[Short task] Reproduce every one of the following records verbatim, line for line, without changing anything.

________________________________________

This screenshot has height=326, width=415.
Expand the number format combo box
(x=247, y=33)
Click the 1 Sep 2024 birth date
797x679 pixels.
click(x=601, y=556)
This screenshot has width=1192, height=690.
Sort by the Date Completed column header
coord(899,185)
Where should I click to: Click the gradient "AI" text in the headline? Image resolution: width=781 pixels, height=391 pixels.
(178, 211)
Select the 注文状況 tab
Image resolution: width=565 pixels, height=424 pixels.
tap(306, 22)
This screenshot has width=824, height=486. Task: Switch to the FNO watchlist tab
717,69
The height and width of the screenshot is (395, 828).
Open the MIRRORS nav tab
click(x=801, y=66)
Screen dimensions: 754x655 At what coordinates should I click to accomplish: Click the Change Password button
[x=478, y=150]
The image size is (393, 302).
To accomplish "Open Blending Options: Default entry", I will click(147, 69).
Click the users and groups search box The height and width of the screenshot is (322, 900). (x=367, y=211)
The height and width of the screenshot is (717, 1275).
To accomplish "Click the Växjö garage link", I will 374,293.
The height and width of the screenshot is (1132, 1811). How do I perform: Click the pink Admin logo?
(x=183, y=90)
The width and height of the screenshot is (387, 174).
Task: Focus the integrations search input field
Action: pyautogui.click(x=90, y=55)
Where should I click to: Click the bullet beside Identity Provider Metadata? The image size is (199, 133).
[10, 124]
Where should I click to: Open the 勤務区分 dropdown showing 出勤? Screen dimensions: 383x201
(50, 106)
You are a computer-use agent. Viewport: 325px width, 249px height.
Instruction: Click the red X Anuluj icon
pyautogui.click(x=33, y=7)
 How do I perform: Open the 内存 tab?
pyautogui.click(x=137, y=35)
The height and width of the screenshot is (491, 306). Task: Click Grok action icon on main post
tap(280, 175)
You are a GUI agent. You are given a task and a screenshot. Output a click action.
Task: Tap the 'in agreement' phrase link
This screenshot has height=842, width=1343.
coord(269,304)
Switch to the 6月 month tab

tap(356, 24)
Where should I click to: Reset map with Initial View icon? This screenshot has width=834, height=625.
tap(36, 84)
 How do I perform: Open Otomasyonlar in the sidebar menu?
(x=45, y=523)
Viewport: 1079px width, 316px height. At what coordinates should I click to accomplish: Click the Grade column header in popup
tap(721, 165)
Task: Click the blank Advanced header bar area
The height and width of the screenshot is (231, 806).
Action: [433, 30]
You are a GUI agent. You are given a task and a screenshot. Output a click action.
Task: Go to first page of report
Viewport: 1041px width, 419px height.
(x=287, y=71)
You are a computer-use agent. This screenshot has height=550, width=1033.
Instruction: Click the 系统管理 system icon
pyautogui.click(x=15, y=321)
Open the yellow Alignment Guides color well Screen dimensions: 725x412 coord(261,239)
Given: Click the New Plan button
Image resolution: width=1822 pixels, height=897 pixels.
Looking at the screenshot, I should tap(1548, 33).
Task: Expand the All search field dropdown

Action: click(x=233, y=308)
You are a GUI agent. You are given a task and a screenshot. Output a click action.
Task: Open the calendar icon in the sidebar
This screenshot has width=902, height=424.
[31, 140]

________________________________________

[Reply to the exercise]
This screenshot has height=326, width=415.
Expand the number format combo box
(x=247, y=33)
Click the 1 Sep 2024 birth date
797x679 pixels.
click(x=601, y=556)
This screenshot has width=1192, height=690.
Sort by the Date Completed column header
coord(899,185)
Where should I click to: Click the gradient "AI" text in the headline? Image resolution: width=781 pixels, height=391 pixels.
(178, 211)
Select the 注文状況 tab
Image resolution: width=565 pixels, height=424 pixels.
tap(306, 22)
This screenshot has width=824, height=486. Task: Switch to the FNO watchlist tab
717,69
The height and width of the screenshot is (395, 828).
Open the MIRRORS nav tab
click(x=801, y=66)
Screen dimensions: 754x655 At what coordinates should I click to accomplish: Click the Change Password button
[x=478, y=150]
The image size is (393, 302).
To accomplish "Open Blending Options: Default entry", I will click(147, 69).
Click the users and groups search box The height and width of the screenshot is (322, 900). (x=367, y=211)
The height and width of the screenshot is (717, 1275).
To accomplish "Click the Växjö garage link", I will 374,293.
The height and width of the screenshot is (1132, 1811). How do I perform: Click the pink Admin logo?
(x=183, y=90)
The width and height of the screenshot is (387, 174).
Task: Focus the integrations search input field
Action: pyautogui.click(x=90, y=55)
Where should I click to: Click the bullet beside Identity Provider Metadata? The image size is (199, 133).
[10, 124]
Where should I click to: Open the 勤務区分 dropdown showing 出勤? Screen dimensions: 383x201
(50, 106)
You are a computer-use agent. Viewport: 325px width, 249px height.
Instruction: Click the red X Anuluj icon
pyautogui.click(x=33, y=7)
 How do I perform: Open the 内存 tab?
pyautogui.click(x=137, y=35)
The height and width of the screenshot is (491, 306). Task: Click Grok action icon on main post
tap(280, 175)
You are a GUI agent. You are given a task and a screenshot. Output a click action.
Task: Tap the 'in agreement' phrase link
This screenshot has height=842, width=1343.
coord(269,304)
Switch to the 6月 month tab

tap(356, 24)
Where should I click to: Reset map with Initial View icon? This screenshot has width=834, height=625.
tap(36, 84)
 How do I perform: Open Otomasyonlar in the sidebar menu?
(x=45, y=523)
Viewport: 1079px width, 316px height. At what coordinates should I click to accomplish: Click the Grade column header in popup
tap(721, 165)
Task: Click the blank Advanced header bar area
The height and width of the screenshot is (231, 806).
Action: [433, 30]
You are a GUI agent. You are given a task and a screenshot. Output a click action.
Task: Go to first page of report
Viewport: 1041px width, 419px height.
(x=287, y=71)
You are a computer-use agent. This screenshot has height=550, width=1033.
Instruction: Click the 系统管理 system icon
pyautogui.click(x=15, y=321)
Open the yellow Alignment Guides color well Screen dimensions: 725x412 coord(261,239)
Given: Click the New Plan button
Image resolution: width=1822 pixels, height=897 pixels.
Looking at the screenshot, I should tap(1548, 33).
Task: Expand the All search field dropdown

Action: click(x=233, y=308)
You are a GUI agent. You are given a task and a screenshot. Output a click action.
Task: Open the calendar icon in the sidebar
This screenshot has width=902, height=424.
[31, 140]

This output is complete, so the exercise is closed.